Ese día, más temprano, Flavia también estuvo cosiendo. Pero no para sus clientes, sino para un grupo de niños bolivianos que, como ella, ensayan a menudo bailes típicos de su país. «Nos juntamos para practicar bajo el puente de Rekalde porque el alquiler de un local es muy caro. El puente está bien; nos cobija cuando llueve», describe. «Somos una agrupación de tarijeños, del sur de Bolivia, así que tenemos influencias argentinas y chilenas. Eso se nota en la música folclórica, porque bailamos la cueca y la chacarera».
También bailan la kullawada, aunque sea tradicional de La Paz. «Es un baile andino muy importante de mi país». Representa la actividad textil, uno de sus principales símbolos es la rueca y ensalza la actividad de hilanderos y tejedores desde la época precolombina, cuando existía el imperio incaico. Estas características -además del colorido de los trajes y de que es bonita de ver- han hecho de esta danza la elegida para celebrar los 190 años de la independencia de Bolivia. Precisamente, los trajes que Flavia terminaba de coser esa mañana eran los de la kullawada.
«Desde hace tiempo, en Bilbao existe FEDEBOL, una federación que reúne a varias asociaciones de bolivianos -explica-. Esto nos permite unir esfuerzos para impulsar iniciativas conjuntas que, de otro modo, no podríamos desarrollar». La exhibición de kullawada -que se celebró el primer domingo de agosto- es un ejemplo de lo que dice Flavia. La danza, que conmemoraba el aniversario de la independencia de Bolivia, se celebró en simultáneo en más de treinta ciudades del mundo. «Eso exige coordinación, pero también compromiso».
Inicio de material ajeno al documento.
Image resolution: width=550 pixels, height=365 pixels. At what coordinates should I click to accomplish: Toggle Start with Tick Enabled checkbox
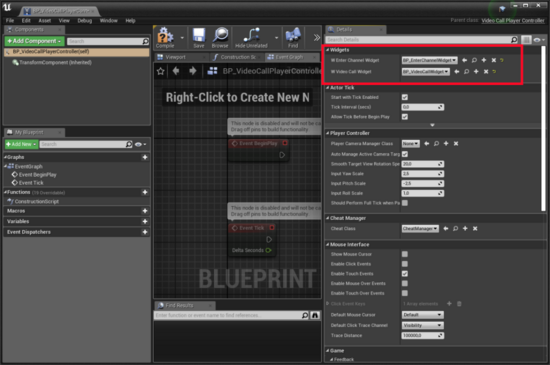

«En general, la gente no tiene tiempo para estas iniciativas, o prefiere dedicarlo a otras cosas -indica-. Piensa que la vida de casi todos los inmigrantes consiste en trabajar lo máximo posible, para que el cambio de país merezca la pena. En los ratos libres, lo único que te apetece es descansar, no hacer nada, o estar con tu familia si la tienes aquí. Todas las manifestaciones culturales que se ven, tanto nuestras como de otros colectivos, son posibles porque hay gente dispuesta a dedicar su tiempo libre a difundir las costumbres más importantes de sus países», reflexiona.
Invertir en la alegría
Dedicar una mañana a coser, como es su caso, o un domingo a ensayar, o un día entre semana para hacer trámites y pedir permisos al Ayuntamiento, desvela que este tipo de proyectos colectivos son importantes para muchas personas. «Obviamente, si no creyéramos en esto, no dedicaríamos tantos esfuerzos, incluyendo los económicos -agrega-. Puedes tener una autorización municipal para bailar, siempre que no generes ganancias. No podemos vender nada, ni siquiera para cubrir los costes. Por lo tanto, todo lo que se ve, desde los trajes hasta la amplificación, sale de nuestros bolsillos».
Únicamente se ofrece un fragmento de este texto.